分析の時期区分: 在宅療養期間を以下の3期に分類しました 。
導入期: 退院数日前〜開始1週間
安定期: 2週間目〜死亡1週間前
臨死期: 死亡前約1週間
特殊な分析手法:数値化とパターン化
点数化: 促進する出来事を「+1点」、阻害する出来事を「-1点」と設定しました 。
始点の設定: 導入期に在宅死の希望があれば「+1」、入院希望なら「-1」、不明なら「0」から開始しました 。
パターンの導出: 時系列に点数をカウントし、その動きの類似性からパターンを分類しました 。
3. Results:研究結果
在宅療養の継続を左右する出来事が抽出され、最終的に6つのパターンに分類されました 。
在宅療養を促進・阻害する主な出来事(抜粋)
時期
促進する出来事(例)
阻害する出来事(例)
導入期
療養者・家族の在宅希望、介護力がある
家族の介護消極性、未告知、介護力不足
安定期
主治医の積極的関与、症状の安定
主治医の入院推奨、家族の介護負担・不安
臨死期
自宅での看取り説明、副介護者の強い希望
症状増強(疼痛・呼吸困難)、ADL低下
死亡場所別のパターン分類
A. 在宅死に至ったパターン(計17例)
終始在宅療養希望型: 導入期から強い希望があり、症状も比較的安定して経過(7例)
揺れ動き型: 介護負担や不安で入院を検討しつつも、医療者の支援で在宅死(7例)
副介護者主導型: 主介護者の負担が限界に達しても、同居していない親族等の強い希望で継続(3例)
B. 病院死に至ったパターン(計17例)
症状増強時入院型: 比較的安定していたが、臨死期の苦痛症状に家族が対応できず入院する(6例) 。

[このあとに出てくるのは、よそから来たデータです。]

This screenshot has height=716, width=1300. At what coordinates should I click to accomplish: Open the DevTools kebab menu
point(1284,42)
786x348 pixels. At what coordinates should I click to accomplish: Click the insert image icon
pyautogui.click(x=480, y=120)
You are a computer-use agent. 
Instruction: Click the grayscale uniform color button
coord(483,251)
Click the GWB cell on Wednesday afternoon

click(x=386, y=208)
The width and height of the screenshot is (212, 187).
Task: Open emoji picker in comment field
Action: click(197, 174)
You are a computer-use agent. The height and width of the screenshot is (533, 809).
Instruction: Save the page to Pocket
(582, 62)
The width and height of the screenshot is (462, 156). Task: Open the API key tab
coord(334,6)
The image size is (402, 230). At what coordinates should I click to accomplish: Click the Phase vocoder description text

阻害出来事蓄積型: 療養者の希望があっても、介護力不足や負担増が積み重なり入院に至る(6例) 。
消極的在宅療養型: 導入期から家族が消極的、または医師が最初から入院方針であり入院となる(5例) 。
4. Discussion:考察と今後の課題
本研究の示唆
早期の意思決定: 積極的治療が困難になった段階から、残された時間の過ごし方について本人・家族の意思を明確にするこ とが重要です 。
予測的な情報提供: 「症状増強時入院型」を回避するには、今後起こりうる症状とその対応策を事前に伝え、家族の不安を軽減する支援が求められます 。
人的環境の調整: 主介護者の負担を把握し、副介護者の協力を引き出すことが在宅死実現の鍵となります 。
研究の限界と課題
対象の偏り: 訪問看護師17名による遡及的な報告であり、事例数が少ないため、実態を十分に反映できていない可能性があります 。
視点の限定: 療養者本人や家族から直接得られたデータではないため、未抽出の要因があるかもしれません 。
今後の課題: 実際に療養中の患者・家族や、医師・ケアマネジャーなど多職種を対象とした調査を行い、より包括的な意思決定支援を検討する必要があります 。